Services that May Need Replacement

Valuing the loss of services begins by identifying the services that the injured or deceased victim can no longer perform. Government census data has established a baseline of household services that most people perform. That baseline data provides a checklist to determine the nature of the services performed by individual injury victims. Common examples include:

  • Cleaning, laundry, and housekeeping
  • Shopping
  • Running errands
  • Food preparation
  • Child and elder care
  • Pet care
  • Taking out trash
  • Home maintenance and repairs
  • Yard work and landscaping
  • Vehicle maintenance

In some cases, disabilities prevent an injury victim from managing household finances or investments. Under those circumstances, the value of lost services may include the value of bookkeeping or financial management services.

Golf Expert Witness

Accident victims and family members have firsthand information about the kinds of services that injured or deceased accident victims were providing before the accident. Medical evidence helps experts establish which services the injury victim will no longer be able to provide.

Valuing Household Services

All household services that provide a benefit have an economic value. Expert witnesses determine that value by applying a sound methodology to the unique facts of the case.

Expert witnesses at OAS take a team approach to valuing lost services. As noted above, medical experts define the scope of an injury victim’s limitations. Vocational experts use that medical data to determine which household tasks an injury victim can no longer perform without assistance. Forensic economists then compute the value of the lost services.

Vocational Experts

Vocational experts use several techniques to define lost services. They may use a functional capacities checklist to determine which household services an injury victim can or cannot perform, given the functional limitations that have been measured by the victim’s doctors. When the medical evidence is unclear or incomplete, a vocational expert will work with the victim’s doctors to obtain a full evaluation of an injury victim’s physical or mental limitations.

The Dollar Value of a Day, compiled by the U.S. Census Bureau, is another tool that vocational experts may rely upon to determine lost services. That analysis estimates the household production performed by members of various demographic groups.

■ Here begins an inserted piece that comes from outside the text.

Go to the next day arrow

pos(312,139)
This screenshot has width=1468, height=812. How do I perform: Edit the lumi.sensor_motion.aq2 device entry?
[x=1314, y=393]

The vocational expert will need to compare limitations that may have existed before the accident to those that were caused by the accident. Medical records, information supplied by a family or treating physician, and evidence provided by the injury victim and his or her family members provides a foundation for the vocational expert’s opinions.

Forensic Economists

Forensic economists are vital components to the team approach to valuing lost household services. In simple terms, a forensic economist determines the economic value of lost services in the marketplace.

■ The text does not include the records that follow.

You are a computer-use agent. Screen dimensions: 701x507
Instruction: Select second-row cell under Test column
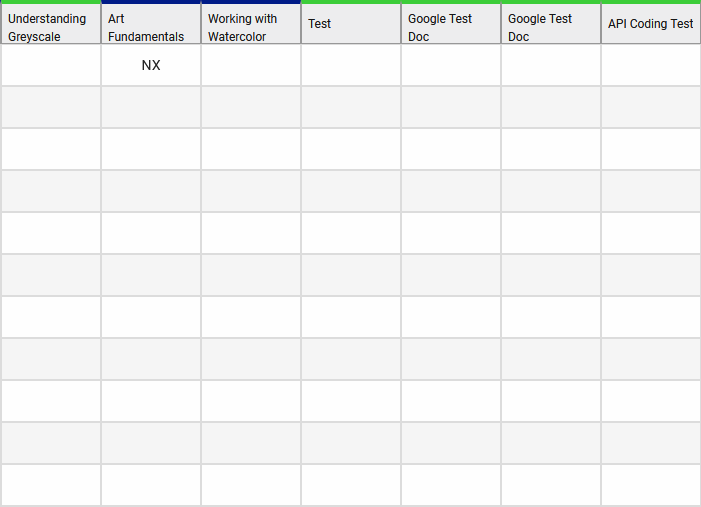(351, 107)
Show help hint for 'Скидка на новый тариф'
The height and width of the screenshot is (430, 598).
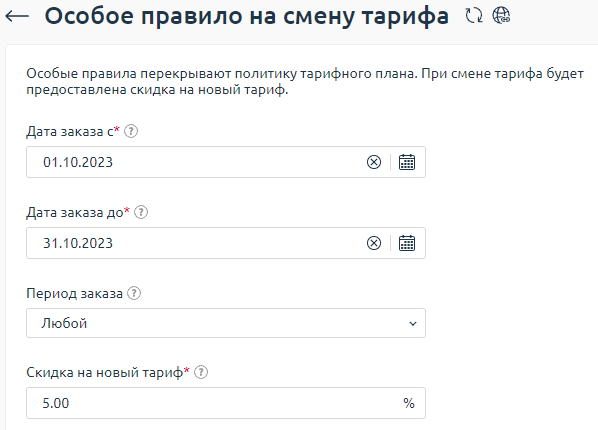[201, 372]
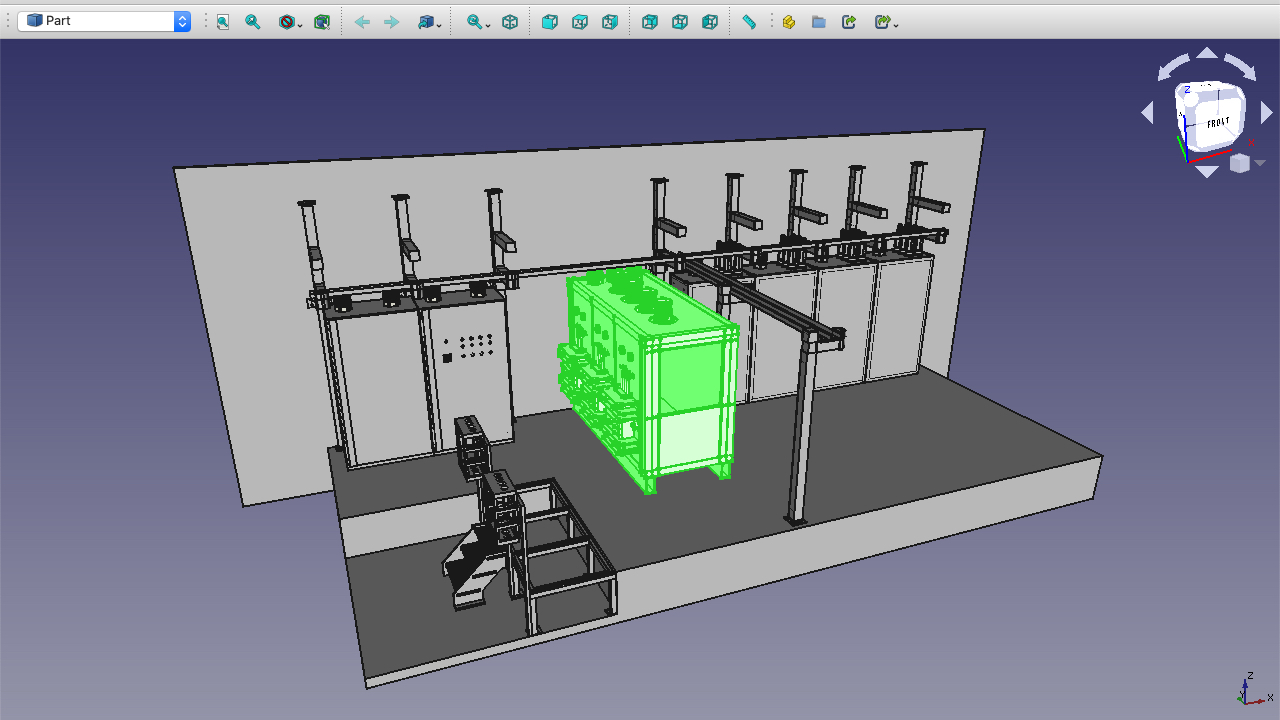The image size is (1280, 720).
Task: Click the back navigation arrow
Action: click(x=362, y=21)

Naturally, the injured or deceased victim provided household services without pay. That does not mean that the services had no value. All work that creates a benefit has economic value, whether not compensation is paid for the work.

Forensic economists may use a variety of approaches to determine the pecuniary value of household services. For example, the opportunity cost method assumes that the value of a service is represented by the market wage that the injury victim could have earned if the victim had not been performing household services in the same time period.

Alternatively, the replacement cost method relies on the market wage of persons who provide comparable services in the labor market. That value is determined by surveying the cost of obtaining those services in the marketplace where the injury victim lives. For example, if the injury victim can no longer cook, the replacement cost method will determine the cost of arranging for a cook to prepare meals or to deliver meals that are prepared outside the home.

Experts decide how to value household services by considering the facts of the case, the nature of the available marketplace for the services, and controlling law in the jurisdiction where the claim is made. Since each case is unique, the experts tailor their analysis to the precise facts surrounding the injury, the victim’s limitations, and the marketplace in which the victim resides.